Member artist at McGuffey Art Center, Lindsey Oberg, had new mixed media works on display at Martha Jefferson Hospital in June. “In the Country” by Richard Bednar and “Sightings,” a collection of photographs by Frank Feigert have been featured in the Main Hospital lobby of the UVA Medical Center for the summer months as well. In addition to the featured shows, there is also a surprising amount of artwork on permanent display there.
There was a time when hospitals were crisp, clean, immaculately sterilized, and notorious for “that hospital smell.” Nowadays, it seems that ideas in medicine are changing. Aesthetics are upheld more frequently, and there is a higher appreciation for the impact of our surroundings on our psyche and mental well-being.
There are several examples in art therapy practices where the experience of beauty and positive interactions are used to aid traditional medicine. Recently, several window washers visited Penn State Hershey Children’s Hospital as superheros, bringing smiles and joy to the patients. The UVA medical center also has a group of “clowns” that volunteer on a weekly basis. “Compassionate Clowning” is meant to provide comfort and emotional support to patients and family by creating an environment that alleviates anxiety and stress.
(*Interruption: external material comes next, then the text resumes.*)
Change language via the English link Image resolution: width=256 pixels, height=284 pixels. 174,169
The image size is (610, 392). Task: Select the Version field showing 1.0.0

There was even a recent study in which it was found that patients undergoing surgery while music is played remain calmer and cope better during their recovery compared to patients who are operated on in silence.
It might be easy to conclude that showing art in a medical setting may have similar effects. The previous example of window washer heroes bears resemblances to happenings from the 1980′s. Art is a very broad medium of expression, and through the very crafting process itself, it can showcase, embrace or entice a huge array of emotions.
So why is it that much of the art on display at the hospitals feels like an afterthought? Obviously, our taxpayers may not want to feel as though their money is being used to fund art as opposed to medical research. However the timid patchwork curation which currently inhabits the hospital halls is a far cry from what it could be.
Even considering that as a state funded institution and hospital which must be largely non-confrontational, much of the work on display seems like an apology. Prints are stuck behind glass and unobtrusively hung behind counters. The primary display wall at the UVA medical center is a small patch of gray, hugging a corner at the entrance to the cafeteria. Here and there we find permanent pieces, a bust of Thomas Jefferson by a pillar, a large oil painting of a landscape by Tom Tartaglino adorning the wall space across from the President’s office (the only piece on the ever extending wall of a long hallway.) Some pieces are hung in honor of donors or patients. But none seem to be placed with intent, pride, or any semblance of a flourish.
It is unfortunate since so much of the work has obviously been chosen with care by some unknown person at the hospital. The paintings and sculptures are beautifully crafted. Each brushstroke vibrates with individuality. The bronze castings of heads stare thoughtfully, it is as if the artwork is begging to suddenly become more significant.
Art can, of course, be thought of as just another pretty thing to look at or to cover walls, but it doesn’t have to be that way. In the play of light and form, stories can be told, memories drawn out, dare I say, wounds could be healed.